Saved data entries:

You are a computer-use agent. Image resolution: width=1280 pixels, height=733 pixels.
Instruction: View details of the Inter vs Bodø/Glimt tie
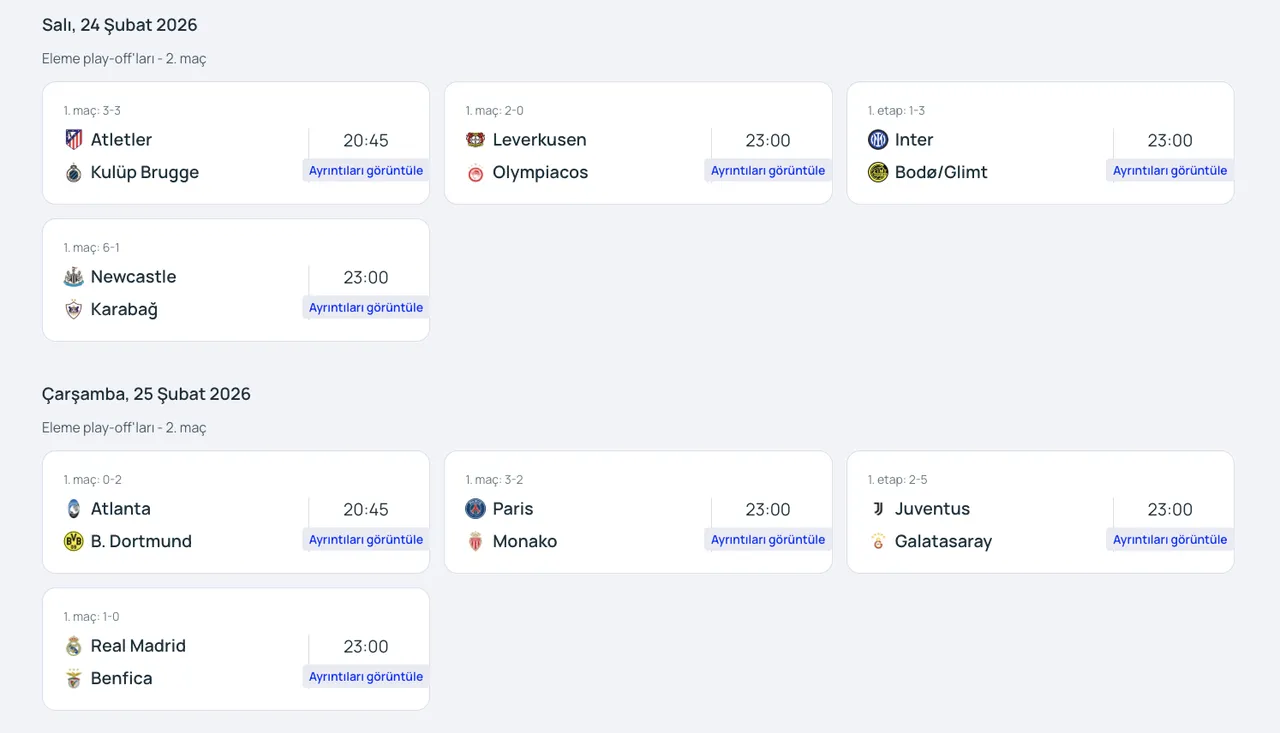[1168, 170]
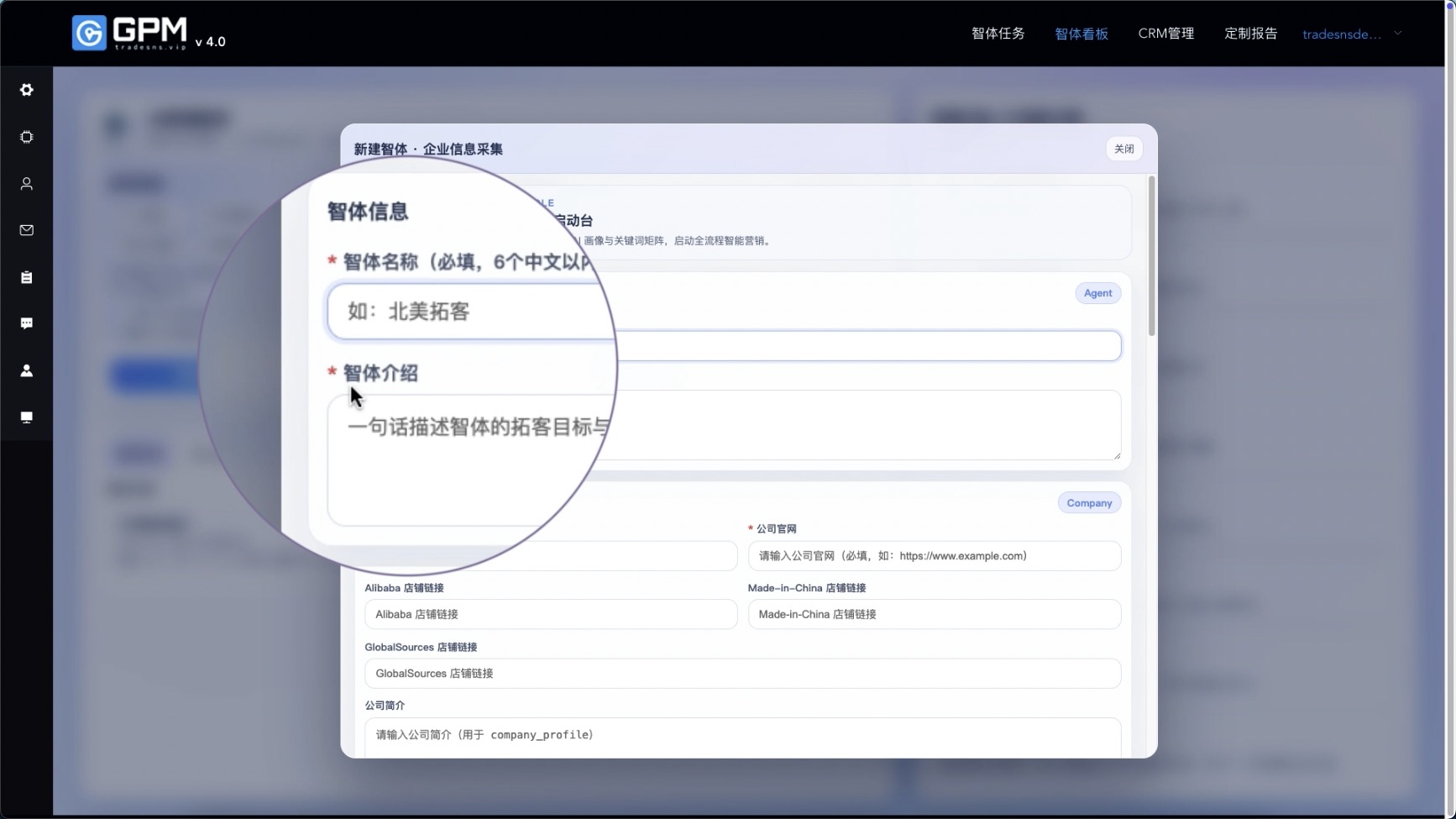The image size is (1456, 819).
Task: Open the settings gear in the sidebar
Action: 27,90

**INSTRUCTIONS TO FOLLOW:** Copy the preceding data in full and word for word, dropping its pictures.

**ANSWER FOR THE TASK:**
You are a computer-use agent. Image resolution: width=1280 pixels, height=733 pixels.
Instruction: View details of the Inter vs Bodø/Glimt tie
[1168, 170]
The image size is (1456, 819).
Task: Open the settings gear in the sidebar
Action: 27,90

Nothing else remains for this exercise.